> [Exercise description]: Each line of the data below that carries the word "Task" needs to be copied.
***** Provided data *****
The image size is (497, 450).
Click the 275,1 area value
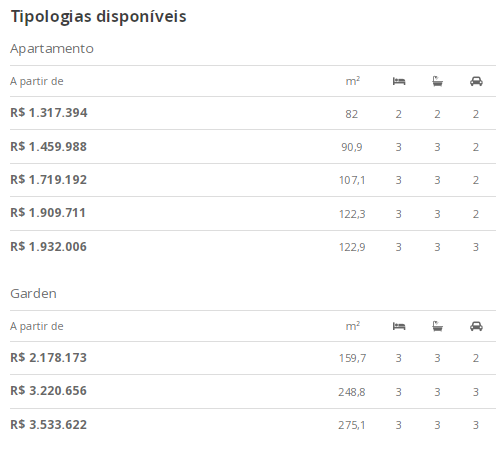pos(352,425)
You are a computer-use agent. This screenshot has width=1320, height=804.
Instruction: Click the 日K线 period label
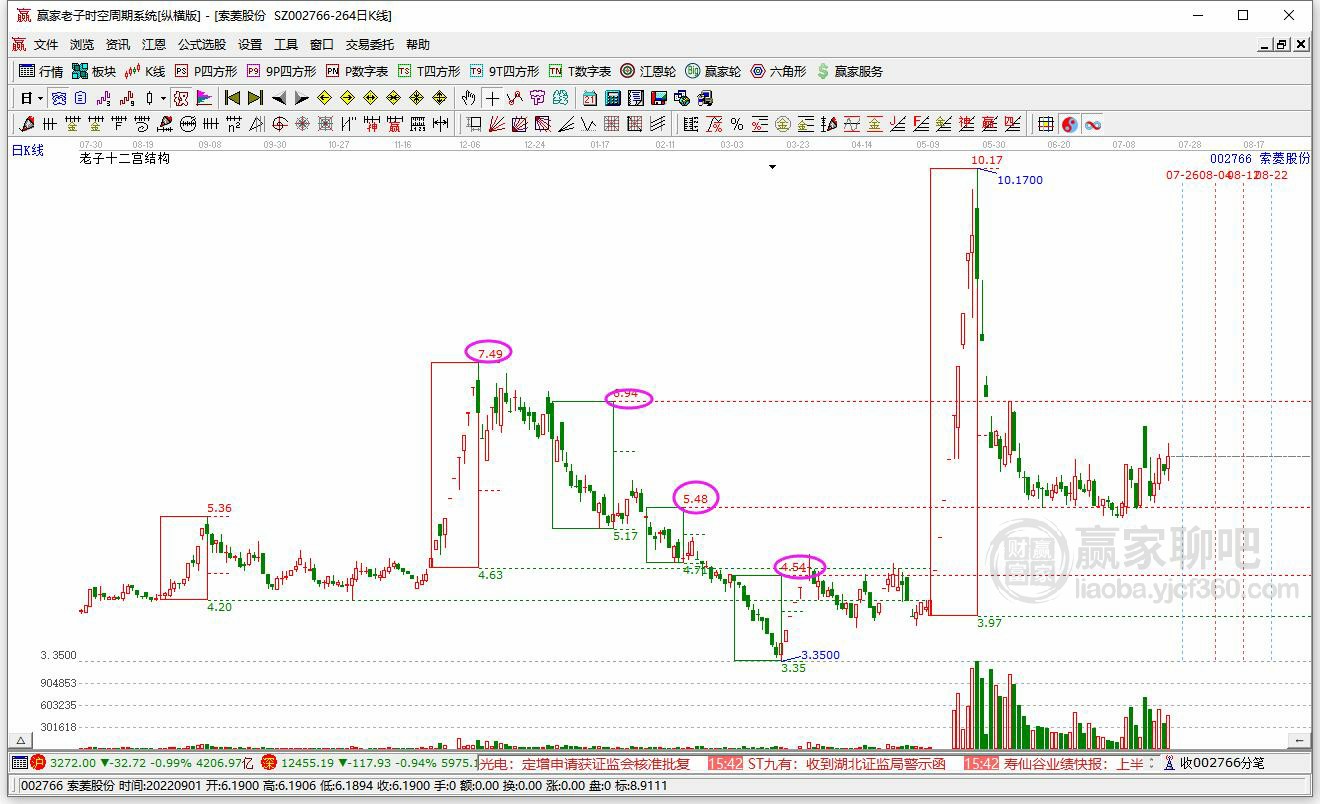28,150
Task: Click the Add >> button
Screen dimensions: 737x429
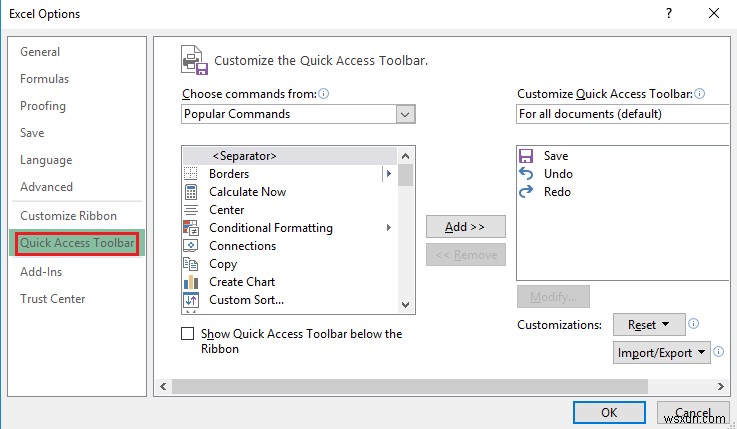Action: (x=465, y=227)

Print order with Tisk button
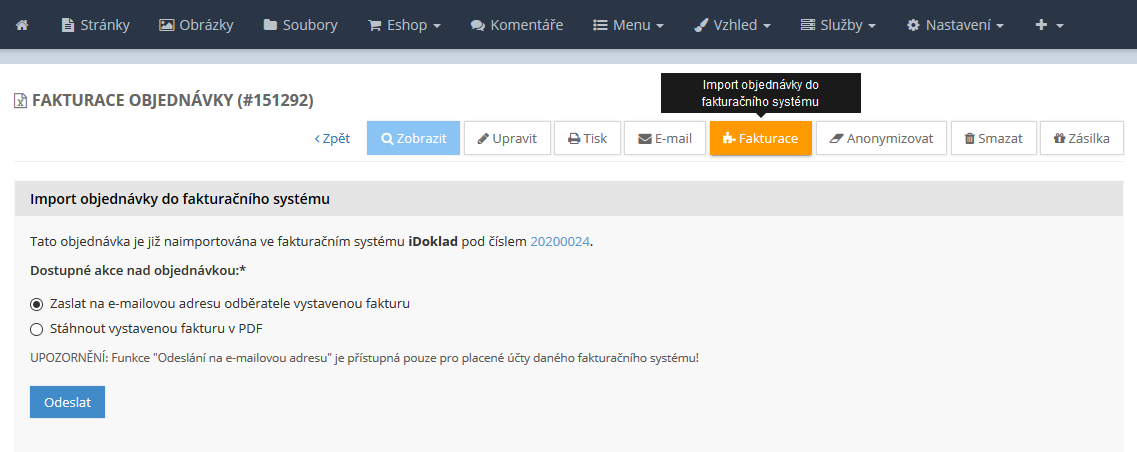[x=588, y=139]

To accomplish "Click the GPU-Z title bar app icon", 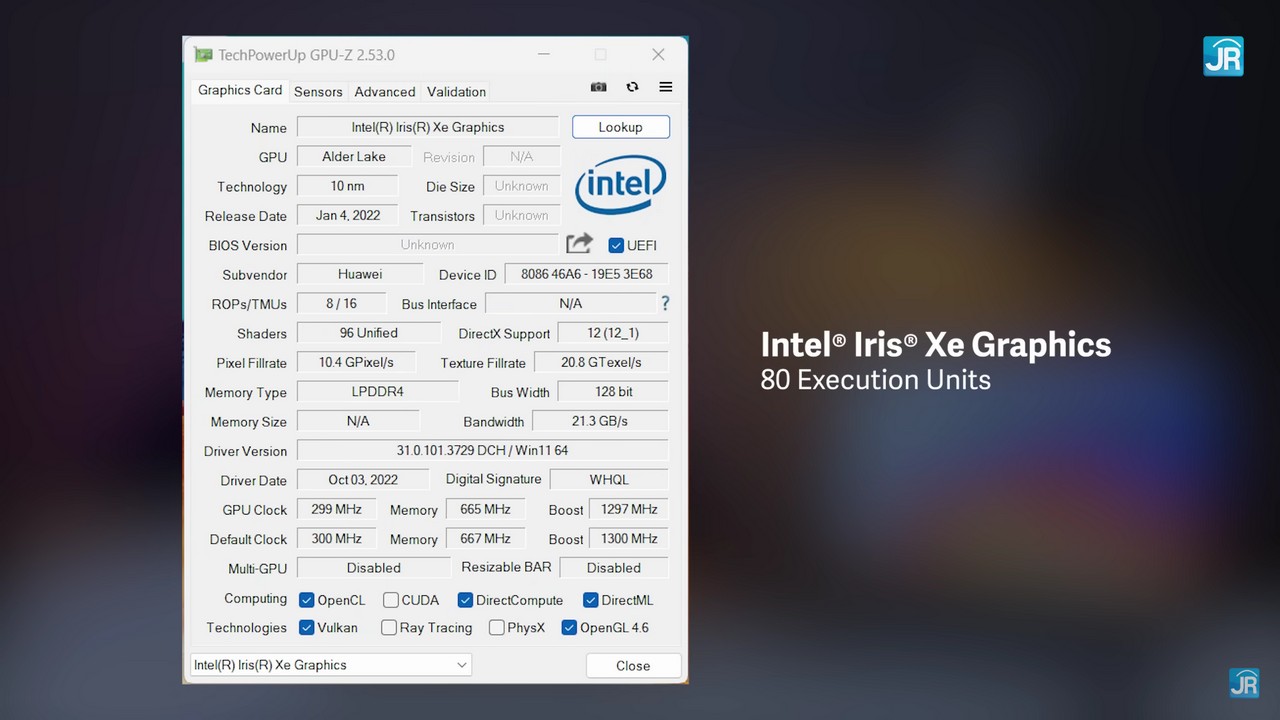I will point(204,55).
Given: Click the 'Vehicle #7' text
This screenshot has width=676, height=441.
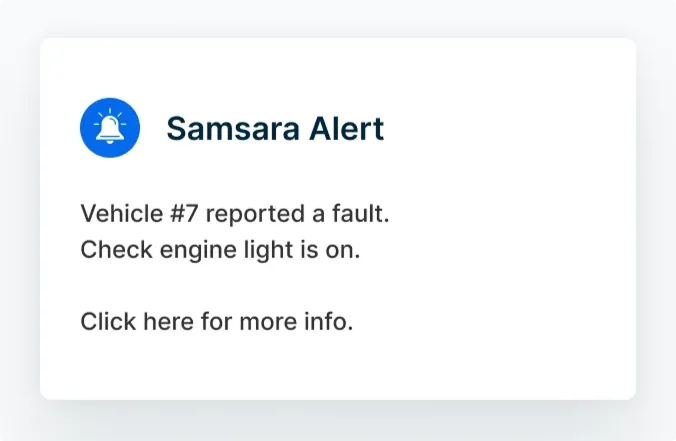Looking at the screenshot, I should coord(140,213).
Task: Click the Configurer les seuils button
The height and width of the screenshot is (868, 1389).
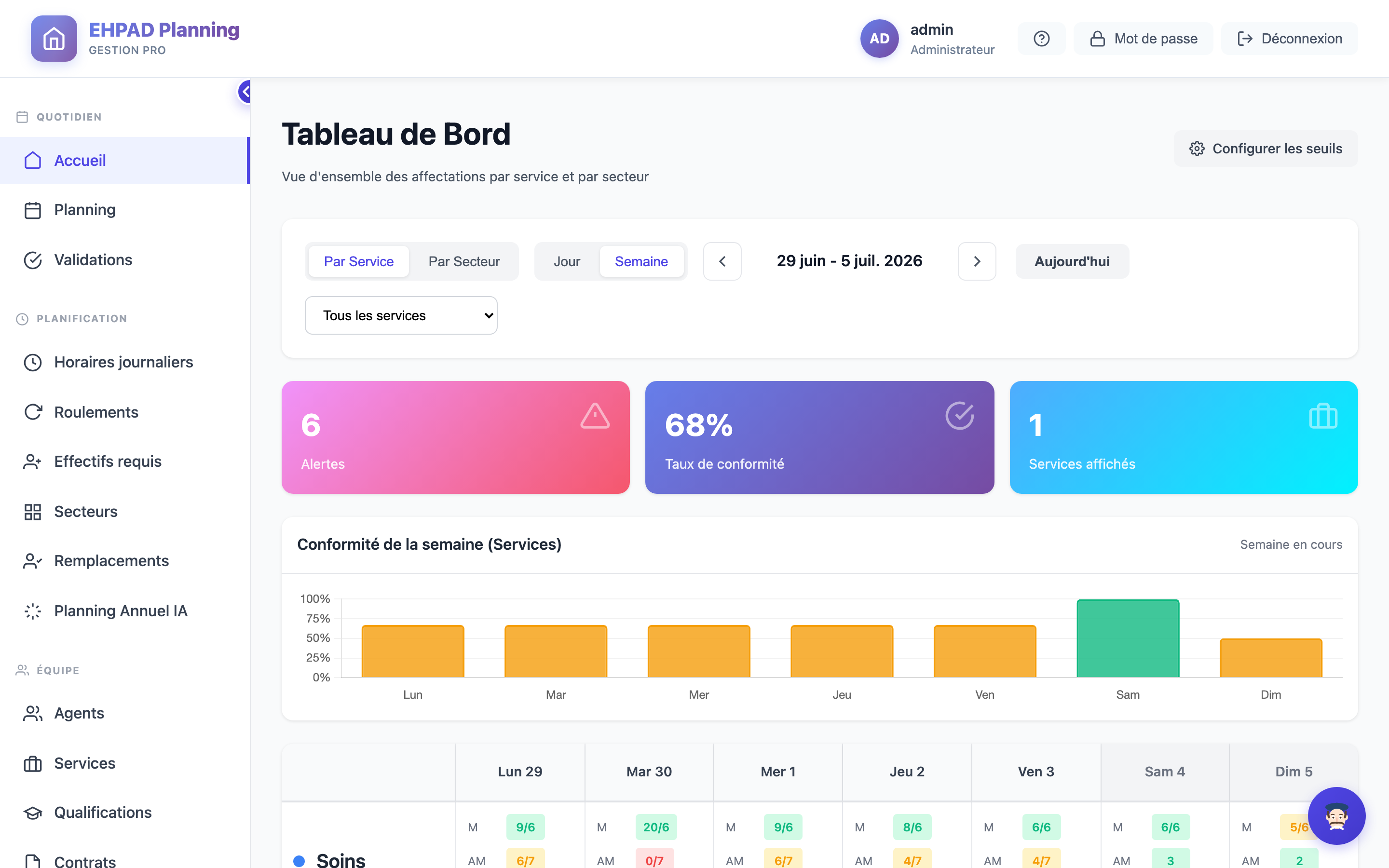Action: coord(1266,149)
*****
> [Exercise result]:
Task: Click the Add >> button
Task: Click the Configurer les seuils button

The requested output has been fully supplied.